小朋友嘴上说着要继续,其实早就困得睁不开眼,小手的力气越来越小,最后慢慢滑落了下来。
他彻底睡着了。
邵霆越睁开眼,黑眸中一片清明,眼底蕴着惊心动魄的浪潮。
他凑近吻住熟睡少年的唇,低沉呢喃,:“bb,不许走,我真的会把你关起来……”
……
梁蔚捧着文件到达邵公馆时,明叔引他上楼,轻声解释:“二少今天起得迟些,小初少爷在里头照顾着。”
书房门虚掩着,透过门缝,他看见黎初正端着一只白瓷碗,舀起一勺汤,凑到唇边仔细吹了吹才递到邵霆越嘴边。
“二叔,再喝一口。”少年的语气带着显而易见的着急,“喝了解酒汤就会好很多了。”
说着他眉头皱起来,声音更低了些,有些疑惑道:“怎么睡了一晚反而头更痛了?是不是钟叔叔给你喝了假酒?回头我真的要跟芷晴姐姐打小报告才行。”

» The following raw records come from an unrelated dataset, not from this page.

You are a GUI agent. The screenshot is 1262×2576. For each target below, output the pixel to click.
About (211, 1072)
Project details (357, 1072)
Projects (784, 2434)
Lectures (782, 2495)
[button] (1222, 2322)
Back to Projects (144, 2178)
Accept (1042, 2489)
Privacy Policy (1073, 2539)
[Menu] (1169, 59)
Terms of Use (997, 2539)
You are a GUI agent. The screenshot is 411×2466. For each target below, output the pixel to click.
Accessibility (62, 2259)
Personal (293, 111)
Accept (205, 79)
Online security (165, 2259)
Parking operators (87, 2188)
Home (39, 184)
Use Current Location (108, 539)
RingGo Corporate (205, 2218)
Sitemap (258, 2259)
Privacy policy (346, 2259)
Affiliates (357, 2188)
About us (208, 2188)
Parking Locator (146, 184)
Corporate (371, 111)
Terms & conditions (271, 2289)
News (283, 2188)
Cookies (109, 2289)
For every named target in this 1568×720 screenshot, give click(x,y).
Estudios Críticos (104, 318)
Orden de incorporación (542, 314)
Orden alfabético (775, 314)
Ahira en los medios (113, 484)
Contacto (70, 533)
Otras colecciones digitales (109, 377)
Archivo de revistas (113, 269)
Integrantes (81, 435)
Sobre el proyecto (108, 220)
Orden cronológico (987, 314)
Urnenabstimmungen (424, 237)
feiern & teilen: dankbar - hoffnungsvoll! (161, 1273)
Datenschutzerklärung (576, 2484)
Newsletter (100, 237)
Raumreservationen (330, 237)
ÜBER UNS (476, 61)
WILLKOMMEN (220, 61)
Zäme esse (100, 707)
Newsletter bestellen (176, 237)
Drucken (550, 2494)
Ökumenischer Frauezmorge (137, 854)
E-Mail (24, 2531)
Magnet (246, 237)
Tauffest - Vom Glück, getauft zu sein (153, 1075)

邵霆越靠在老板椅里,身上穿着深色的居家服,比平日少了几分凌厉。
他的脸色确实有些苍白,眼睑下方有一圈极淡的青痕,是昨夜辗转难眠留下的痕迹。
但梁蔚跟在他身边多年,能看出来老板此刻的心情应该不错,堪称愉悦。
他站在门边没有说话。
直到黎初端着托盘起身,经过门口时看见梁蔚后愣了一下,点点头算是招呼,便盘往楼下去了。
梁蔚这才走进书房:“老板。”
邵霆越靠回椅背,方才那点温柔从眉眼间褪去,恢复了往常的沉静:“说吧。”
梁蔚翻开记事本,开始逐条汇报工作。
邵霆越一条条听着,偶尔颔首,偶尔简短吩咐几句,神色如常。
汇报完毕,梁蔚才从包里取出一份密封的文件袋,双手放在邵霆越面前。
“老板,这是您昨天吩咐要拿的港大交换生项目的相关资料。”
邵霆越看着那个文件袋,伸手接过翻看。
梁蔚继续道:“负责该项目的三位教授我已经分别联系过了。邵氏慈善基金会对他们手头的研究课题有意向进行专项赞助。条件已经谈妥,资助款项下个月就能划拨。”
“他们现在在问,邵氏这边的诉求是什么,会尽力去做到。”
邵霆越脸上没有什么表情,思考了片刻,终于抬起眼,“交换生申请名单确定之前,先给我过目,另外,邵氏要求对最终人选拥有一定的决策权。”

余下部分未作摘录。